(UAS/ATIS) MPM-9 'Kingfisher' Short-range ship-to-ship missile

||TYPE: Missile
||HARDPOINT CLASS: (L)
||MAX HARDPOINT COUNT: 1
||MAX RANGE: [Data locked]
||MAX SPEED: [Data locked]
||MAX PAYLOAD: [Data locked]
||MAX INERTIA: [Data Locked]

The need to consolidate a multitude of existing short-range, lightweight space-combat focused missiles carried by strike-craft was recognised during early years of the UAS Federal Navy's operational capacity. Existing designs from the Old Federal era incorporated a variety of different payloads and roles for different craft, increasing the complexity of manufacturing and distribution. The New Federal Era would call for a standardisation of Multi-role guided ordnance that could be easily fitted to the Navy's existing DSF430 Deep Space Fighters in order to address almost any threat that would be expected of the craft in Navy doctrine.

Such uses included being fast and agile enough to be used in a Space-Superiority capacity against other Deep Space Fighters, and carrying a large enough payload to be used in a limited anti-ship capacity against larger vessels, such as Corvettes and Frigates. The UAS Naval R&D department eventually created a universal missile concept that would replace the existing SCM-8A (Space Combat Missile) in use by the UTN Navy in the Old Federal Era for more than 500 cycles prior. The New design was named MPM-9 'Kingfisher' (Multi-Purpose Missile) Series 9.

Drawing from lessons learned of the long-serving S/M/L Launch system using configurable Hornet missiles for larger warships, the Kingfisher is able to be configured with a variety of different payload types and mobility packages in order to suit a specific scenario, but maintains excellent all-purpose capability in the default configuration; allowing Wing Commanders increased flexibility on a limited number of pylons on the fleet's Deep Space Fighters.
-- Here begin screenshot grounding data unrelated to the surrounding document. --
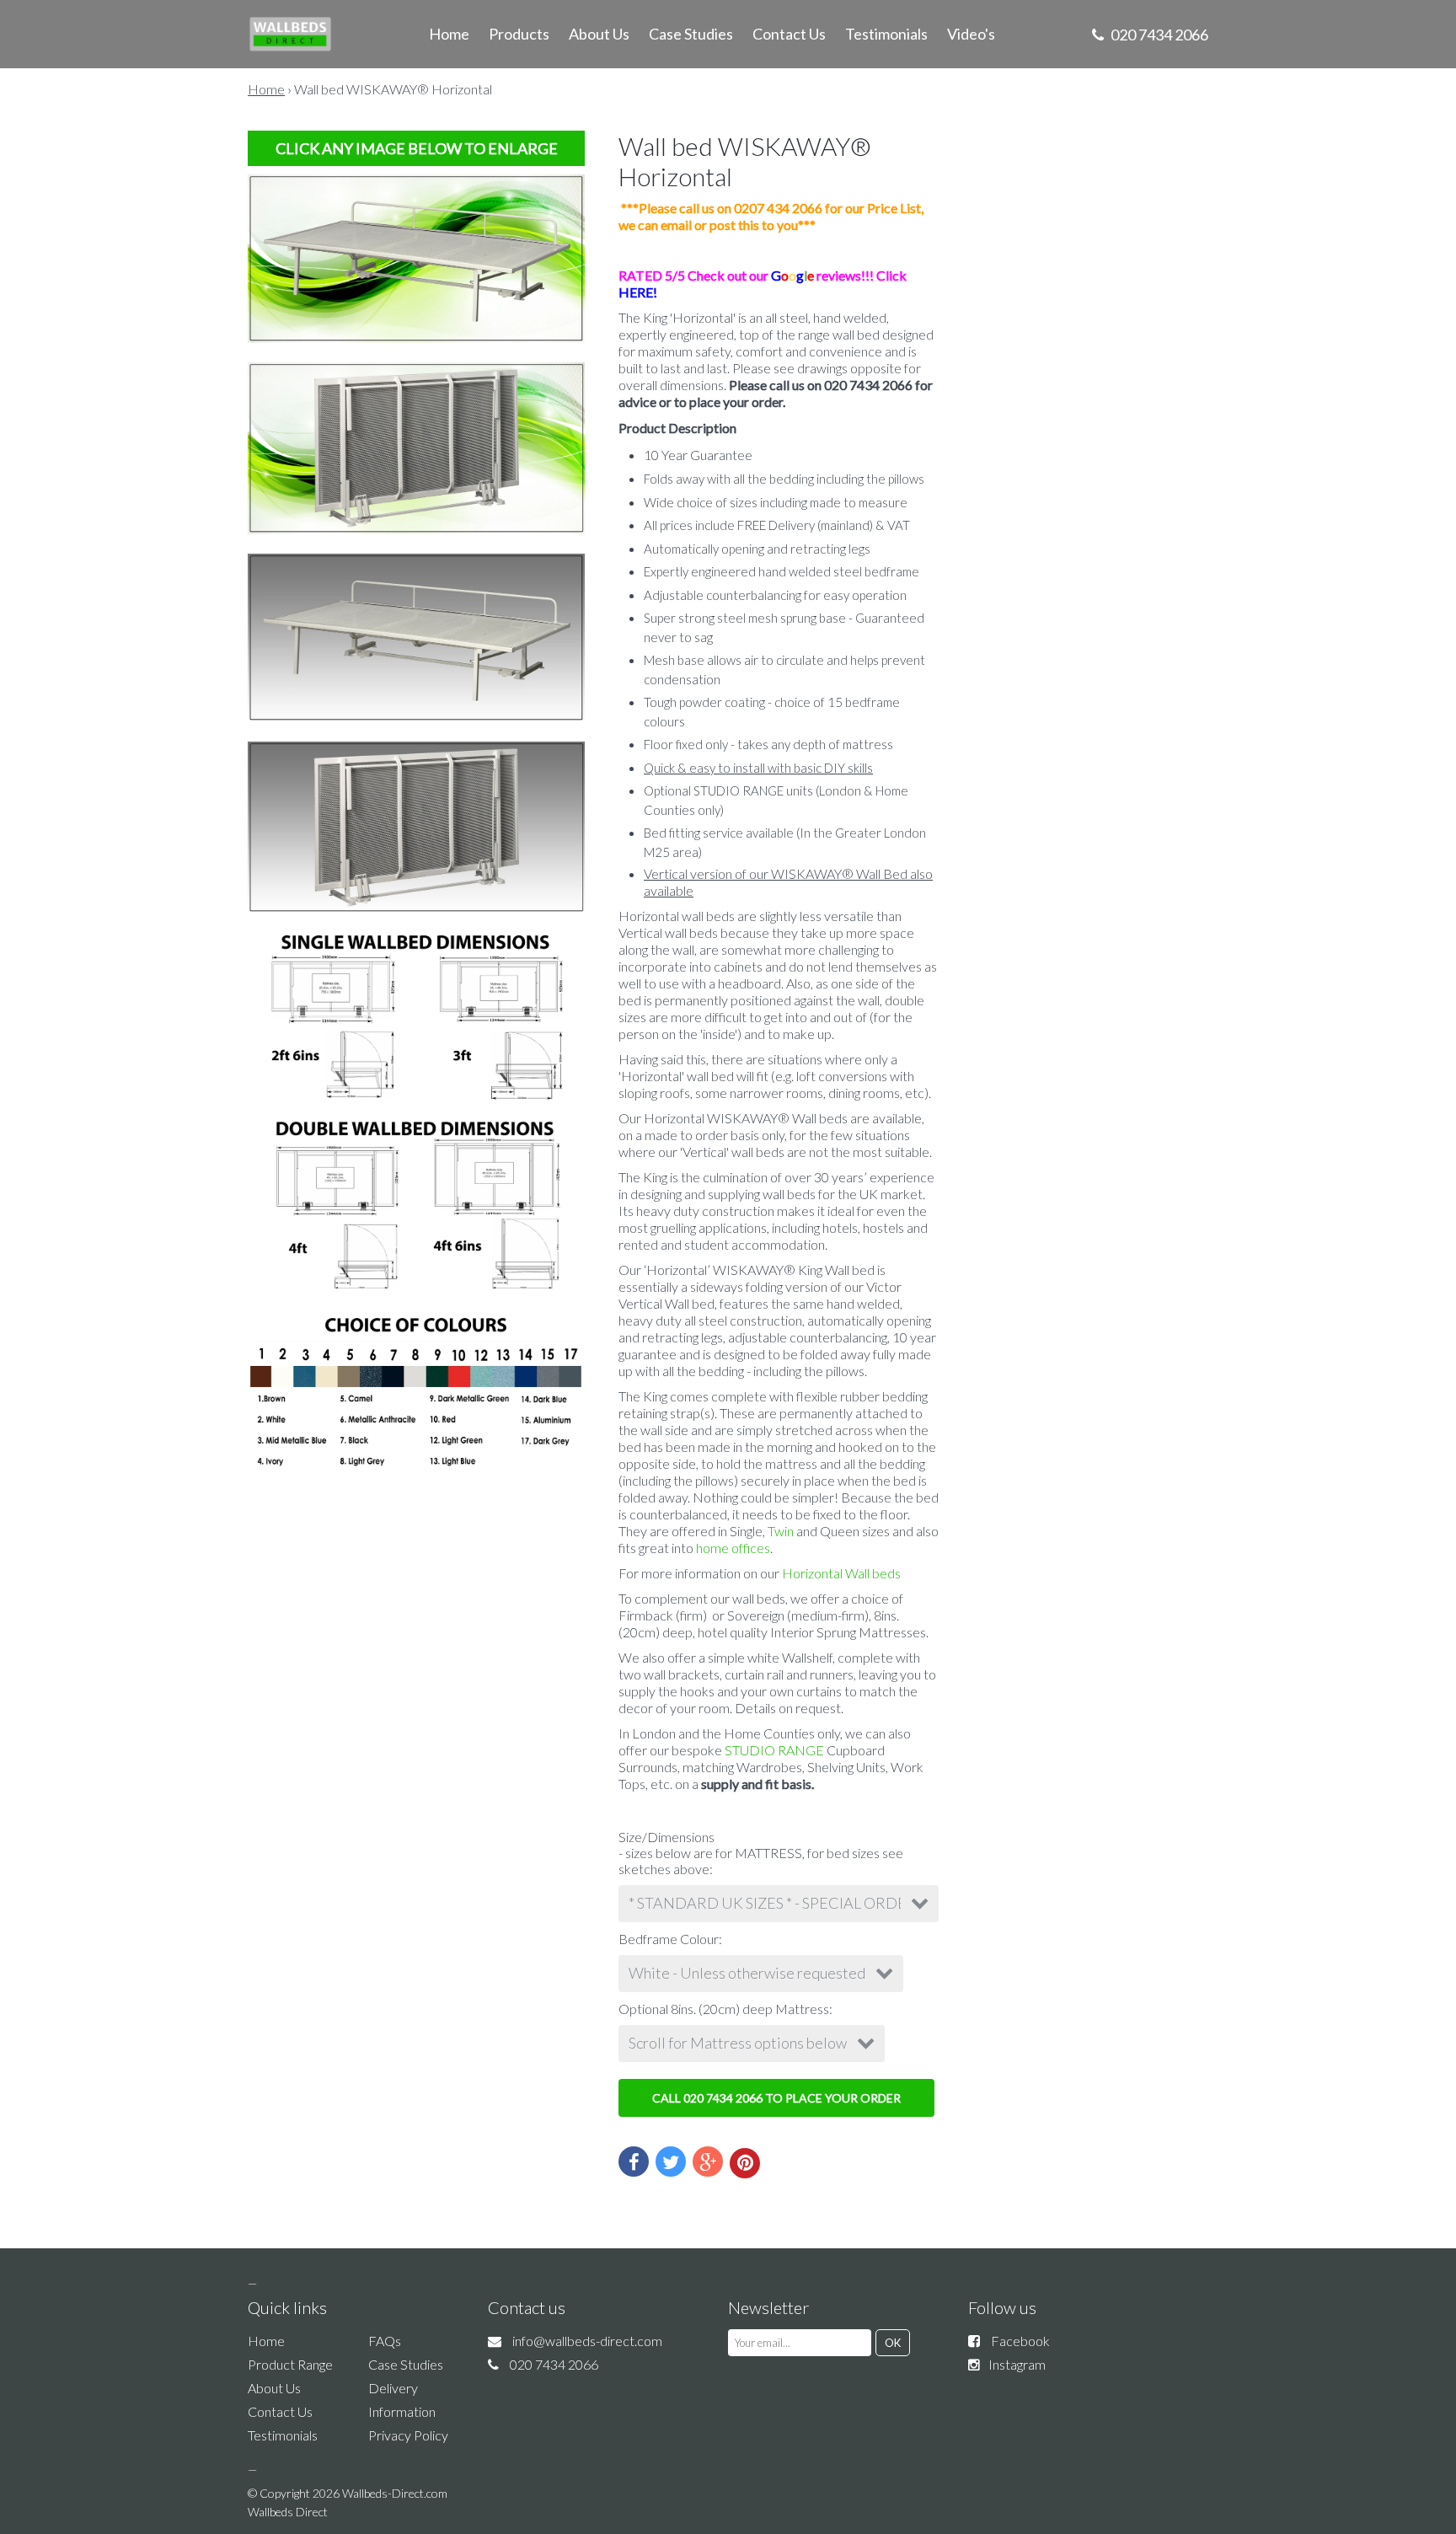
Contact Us (789, 33)
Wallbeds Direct (288, 2512)
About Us (599, 33)
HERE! (637, 292)
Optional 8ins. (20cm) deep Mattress (723, 2009)
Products (519, 33)
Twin (781, 1531)
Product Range (290, 2364)
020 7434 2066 (1158, 34)
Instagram (1017, 2364)
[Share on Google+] (708, 2161)
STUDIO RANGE (776, 1750)
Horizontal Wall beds (841, 1573)
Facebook (1020, 2341)
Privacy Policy (408, 2435)
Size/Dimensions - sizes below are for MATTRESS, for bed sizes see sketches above (760, 1853)
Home (449, 33)
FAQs (384, 2341)
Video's (971, 33)
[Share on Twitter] (671, 2161)
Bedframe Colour (668, 1939)
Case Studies (691, 33)
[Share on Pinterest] (745, 2163)
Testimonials (886, 33)
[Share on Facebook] (633, 2161)
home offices (733, 1548)
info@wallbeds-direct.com (587, 2341)
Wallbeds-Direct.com (394, 2493)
The missile is similar in capability to the Hornet-S short-range missile used by the S/M/L launch system but optimised for launch from highly mobile strike-craft launch platforms. Like the Hornet-S, the Kingfisher is equipped with a Multi-Spectrum Active Sensors guidance system incorporating Full-Spectrum visible light Image Recognition, Space-Density Distortion and directed MLADAR/RADAR tracking. The targeting computer can use all of these systems simultaneously in order to guide the projectile to its target, with several layers of redundancy depending on the conditions within the missile is fired.

The mobility package utilised a magnetic thrust-vectoring system that directs the missiles fixed-capacity, single-stage Fission Impulse Nuclear Drive along four lateral zones that actively allows it to change course. This prevents the need for additional gas-propulsion actuators, saving space and weight. The single-stage nuclear drive ignites immediately upon launch, giving the missile excellent acceleration. In order to prevent "burn out" of the launch platform's pylons, the vectoring system diverts fission energy away from the hull for a few seconds during which the missile stabilises from the launch system. During launch, the pylon actively repulses the missile downward with a compressed gas igniter, preventing damage to the craft.

Despite the high speed, Kingfisher has a respectable turning circle due to the magnetic thrust vectoring, and can effective fly side-ways to about 45 degrees to adjust course, giving it excellent target tracking capability.

The Warhead compartment allows for the installation of a variety of different payloads, from Low-yield nuclear impulse, to Space-Burst Fragmentation for use against fighters, to shield-busting electromagnetic discharge payloads. The standard payload for the highest flexibility of the MPM-9 system is a space-burst fragmentation warhead with a shaped charge stage using a limited nuclear fission charge to penetrate armour. The First stage penetrator is triggered on close proximity to the nose-cone or direct contact (hence the stand-off on the missile). Depending on how the missile is configured by the launch platform, the second stage space-burst fragmentation component can be activated after contact or in a much larger radius proximity fuse for use against agile threats that are unviable to achieve a direct hit on.

The MPM-9 has received several upgrades during its service since the transition to the Imperial Era in 4404 A.D, resulting in many improvements to range and payload capacity though the basic design has remained relatively consistent, much like the S/M/L system.

(Picture) MPM-9/AG with aerofoils for atmospheric deployment.